Well worth getting the magazine lots of interesting "bits&pieces".

Clive


----------



## Carl_n_Flo (May 10, 2005)

WHAT 8O 8O 8O ? WHERE 8O 8O 8O ? HOW 8O 8O 8O ?

never saw this mag in my local Tesco at lunchtime?????
:evil: do tell more???? :roll:


----------



## Groper (May 17, 2007)

never saw this mag in my local Tesco at lunchtime?????

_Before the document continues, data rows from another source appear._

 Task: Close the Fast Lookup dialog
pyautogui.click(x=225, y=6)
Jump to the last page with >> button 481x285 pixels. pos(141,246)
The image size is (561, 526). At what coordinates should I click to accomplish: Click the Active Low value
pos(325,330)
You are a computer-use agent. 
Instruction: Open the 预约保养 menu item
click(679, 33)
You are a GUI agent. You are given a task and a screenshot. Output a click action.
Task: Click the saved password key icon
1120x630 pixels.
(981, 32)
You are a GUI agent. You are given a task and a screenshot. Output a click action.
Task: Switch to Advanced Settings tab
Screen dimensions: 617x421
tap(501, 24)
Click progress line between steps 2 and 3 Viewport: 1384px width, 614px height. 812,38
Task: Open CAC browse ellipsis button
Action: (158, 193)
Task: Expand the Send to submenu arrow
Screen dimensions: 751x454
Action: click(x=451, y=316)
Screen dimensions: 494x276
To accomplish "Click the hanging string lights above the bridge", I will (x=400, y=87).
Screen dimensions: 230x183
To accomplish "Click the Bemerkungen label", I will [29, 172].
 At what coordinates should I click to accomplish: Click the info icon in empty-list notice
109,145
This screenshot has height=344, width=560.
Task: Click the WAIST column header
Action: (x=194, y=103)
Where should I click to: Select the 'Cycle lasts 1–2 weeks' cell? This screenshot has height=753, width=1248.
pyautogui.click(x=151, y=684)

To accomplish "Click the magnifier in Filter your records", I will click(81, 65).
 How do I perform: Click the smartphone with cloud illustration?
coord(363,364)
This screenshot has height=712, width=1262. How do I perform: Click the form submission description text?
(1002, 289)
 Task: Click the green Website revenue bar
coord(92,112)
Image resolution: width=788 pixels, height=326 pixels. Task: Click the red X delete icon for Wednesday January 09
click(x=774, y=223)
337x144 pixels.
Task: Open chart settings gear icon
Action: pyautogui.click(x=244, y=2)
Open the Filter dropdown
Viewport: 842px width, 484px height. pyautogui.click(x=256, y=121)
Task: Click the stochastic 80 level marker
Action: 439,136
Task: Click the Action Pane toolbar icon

The magazine was amongst the freebie magazines.
The Tesco store was one of their larger ones.We went to a smaller Tesco store in the afternoon - no magazine on show. 

Clive


----------



## CurlyBoy (Jan 13, 2008)

*motorhome monthly*

You can see this mag here
http://www.stoneleisure.com/online.html
curlyboy
edit see page 25


----------



## vicdicdoc (May 14, 2005)

*Re: motorhome monthly*



CurlyBoy said:


> You can see this mag here
> http://www.stoneleisure.com/online.html
> curlyboy
> edit see page 25


- page 25


----------



## bognormike (May 10, 2005)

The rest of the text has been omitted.